Segment Start: Extract provided
Epilepsy Awareness Month

March is Epilepsy Awareness Month in Manitoba and across Canada and I thought this would be a good time to post a bit about this condition that affects one out of one hundred people (and three out of five in my immediate family). Epilepsy is a brain disorder that causes seizures. It is not a mental illness and it can be controlled with medication and in extreme situations, through surgery. Seizures can be the result of TBI (traumatic brain injury), tumours, stroke or infections like meningitis. Epilepsy also runs in families and up to forty per cent of cases are genetic. 

In their zeal to create a perfect nation, the Nazis not only wanted to control race, but they also wanted to control hereditary diseases. In January, 1934, the Law for the Prevention of Hereditary Diseases came into effect, with amendments made in 1935, forcing doctors to expose any patients with reportable conditions. A court would then order sterilization.

People with possibly inherited deafness, homosexuality, anxiety and depression, bipolar, schizophrenia and a variety of other 'deviations', including epilepsy, were “to be rendered incapable of procreation.” But Nazi Germany was not the only country intent on forced sterilization. Eugenics was popular throughout the twentieth century in many parts of the world and it has always been the most vulnerable who’ve been at risk.

The consequence of an ill-timed seizure becomes a turning point in Tainted Amber, but it didn’t have to be. After all, the seizures in my family members have not prevented them from living full lives. During Epilepsy Awareness Month, I hope more people stop stigmatizing anyone who’s had seizures. We’re all worthy of life and love, and procreation should be a personal decision, not mandated by the zeal of a government focused on their idea of perfection.
Segment End: Extract provided
* _Work instructions_:
1 > Rewrite the paragraph of the epilepsy post that begins "March is Epilepsy Awareness Month" as a bulleted list, keeping its main facts.
2 > According to the epilepsy post, in what month and year did the Law for the Prevention of Hereditary Diseases come into effect?
None of the lines after the post are needed for anything here.
Segment Start: Source information
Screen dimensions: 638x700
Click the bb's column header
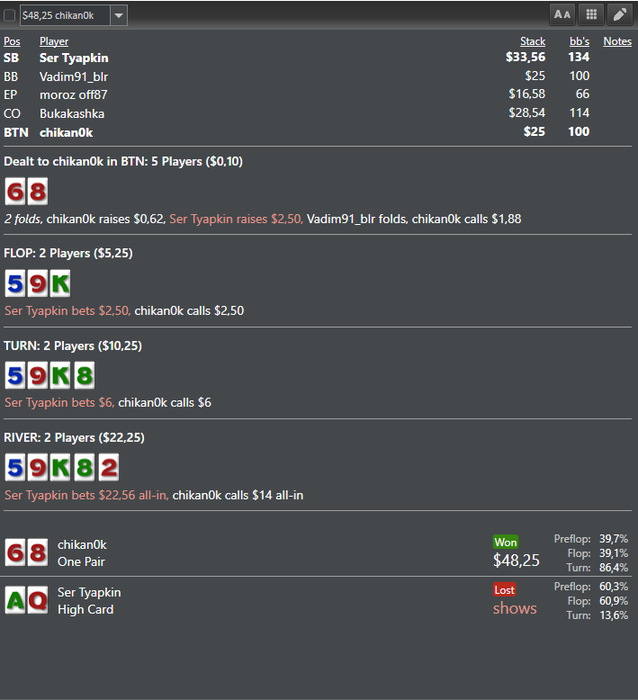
Segment End: Source information
Segment Start: Source information
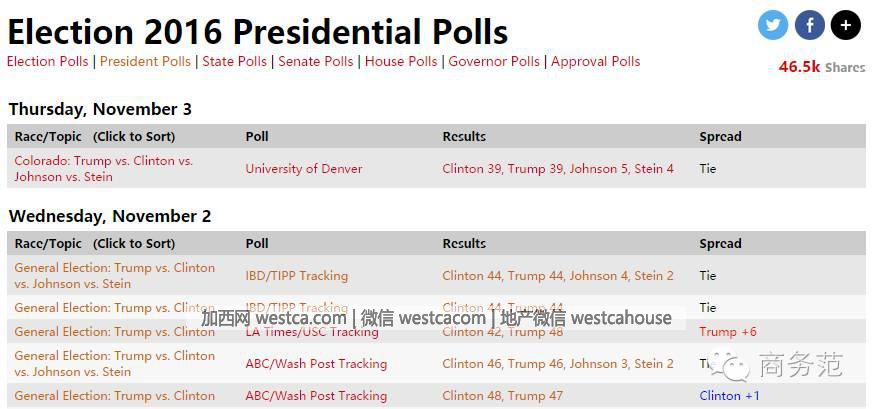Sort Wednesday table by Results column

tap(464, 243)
Segment End: Source information
Segment Start: Source information
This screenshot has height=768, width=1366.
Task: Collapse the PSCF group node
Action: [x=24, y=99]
Segment End: Source information
* _Solutions to each task_:
1 >
- March is Epilepsy Awareness Month in Manitoba and across Canada.
- Epilepsy affects one in one hundred people, and three of five people in the writer's immediate family.
- It is a brain disorder that causes seizures, not a mental illness.
- It can be controlled with medication or, in extreme situations, surgery.
- Seizures can result from traumatic brain injury, tumors, stroke, or infections such as meningitis.
- Epilepsy runs in families, and up to forty percent of cases are genetic.

2 > January 1934